Isto não equivale a afirmar que em sociedades sem estado se possa tirar a vida impunemente. Mas em tais sociedades (por exemplo, entre os bosquímanos, os esquimós, e as tribos da Austrália Central) a autoridade central que protege a família contra transgressores é inexistente, fraca, ou esporádica, e foi aplicada entre os Crow e outros índios das planícies ocidentais só à medida que surgiam situações. Nas sociedades sem estado, a família ou o indivíduo são protegidos por meios não explícitos, pela participação total do grupo na supressão do transgressor, pela aplicação temporária ou esporádica de uma força que deixa de ser necessária (e portanto deixa de ser usada) quando a causa da sua aplicação pertence ao passado. O estado dispõe de meios para suprimir o que a sociedade considera incorrecto ou criminoso: polícia, tribunais, prisões, instituições que funcionam explícita e especificamente nesta área de actividade. Além disso, estas instituições são estáveis no quadro de referência da sociedade, e permanentes.

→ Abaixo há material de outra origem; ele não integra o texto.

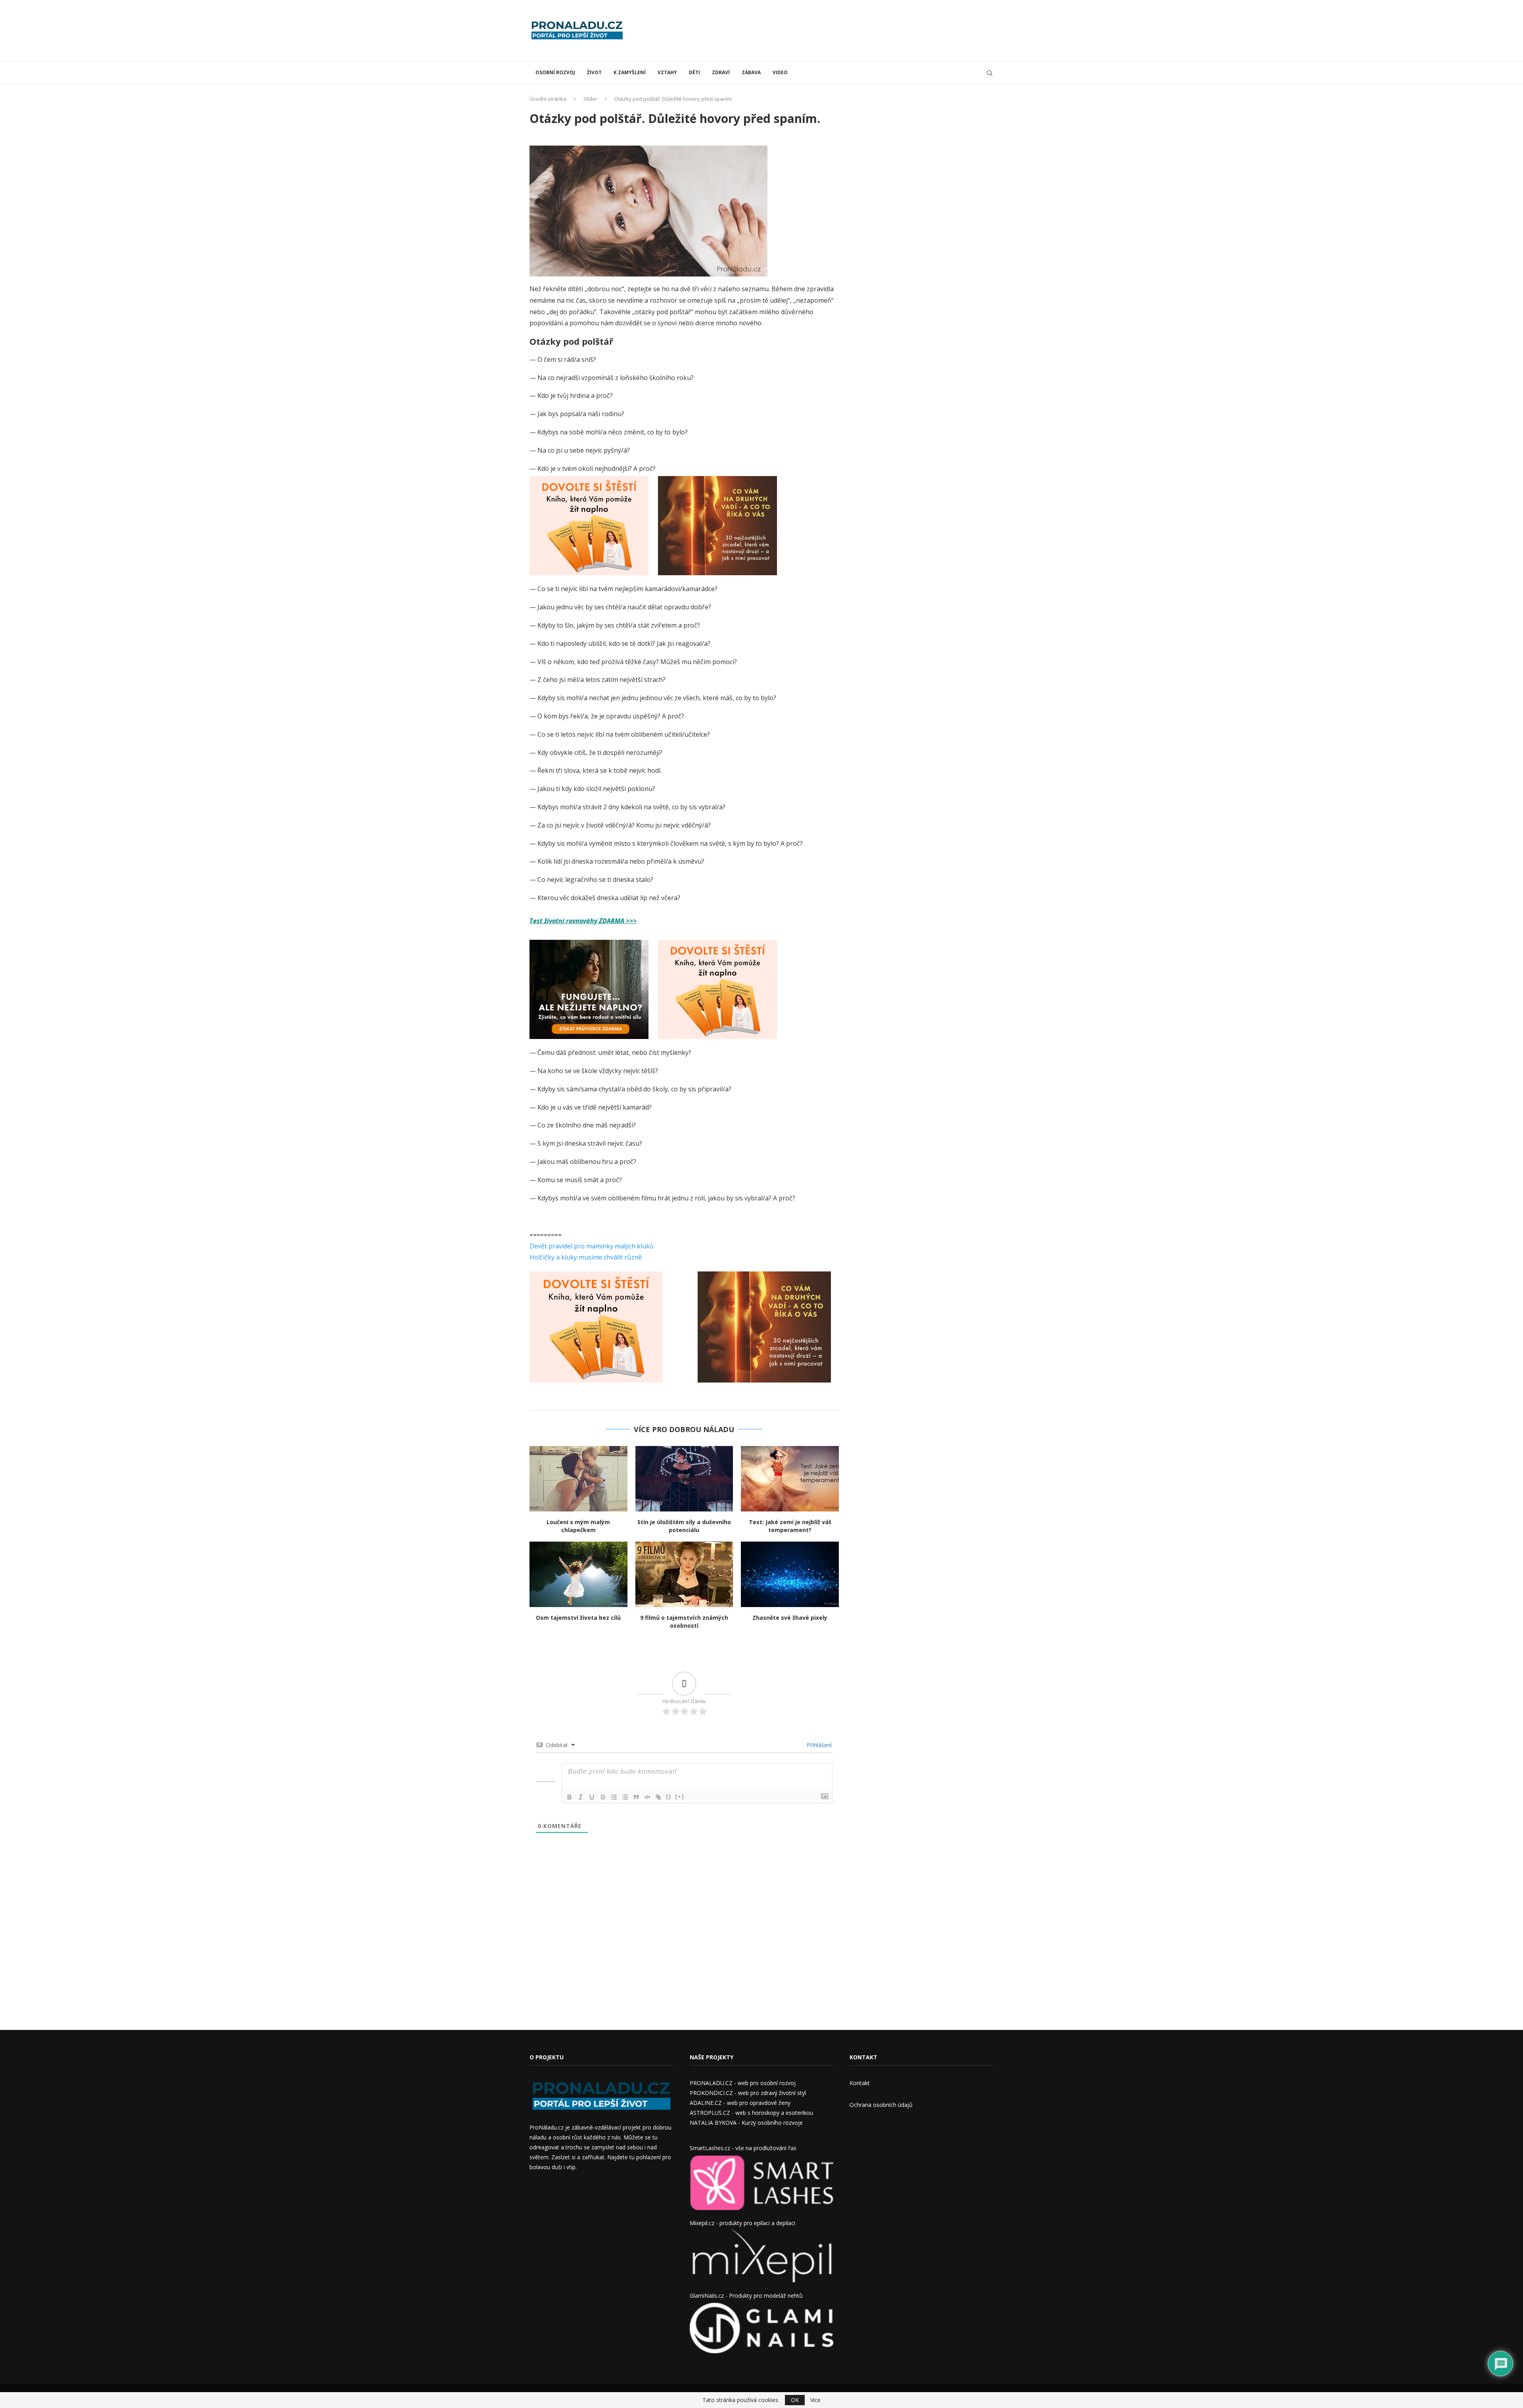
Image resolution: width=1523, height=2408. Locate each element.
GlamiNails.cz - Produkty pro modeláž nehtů (746, 2295)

Quando o estado se formou na antiga Rússia, o príncipe dominante afirmou o poder de impor multas e infligir a dor física e a morte, mas não permitia a qualquer outro que agisse assim. Afirmou mais uma vez a natureza monopolista do poder de estado excluindo do seu exercício qualquer outra pessoa ou organismo. Se um súbdito sofresse algum mal às mãos de outro sem a permissão expressa do príncipe, isto era uma transgressão e o transgressor era punido. Além disso, o poder do príncipe só podia ser delegado explicitamente. A classe dos súbditos desta forma protegidos era assim cuidadosamente definida, claro; de maneira nenhuma eram protegidos desta forma todos os que estavam dentro do seu domínio.
Nenhuma pessoa ou grupo se pode substituir ao estado; os actos do estado só podem ser realizados directamente ou por delegação expressa. O estado, ao delegar o seu poder, transforma o seu delegado em agente do estado. O poder coercivo dos polícias, juízes, guardas prisionais, deriva, segundo as regras da sociedade, directamente da autoridade central; bem como o dos cobradores de impostos, dos militares, guardas fronteiriços, e coisas semelhantes. A função autoritária do estado assenta no seu comando destas forças como seus agentes.
Lawrence Krader, in Formation of the State, citado por Robert Nozick, in Anarquia, Estado e Utopia, trad. Vitor Guerreiro, Edições 70, Novembro de 2009, pp. 154-155.
O que pensar quando o estado ou os seus agentes se transformam em agressores? O que pensar e, sobretudo, o que fazer para que não sejamos nós as próximas vítimas?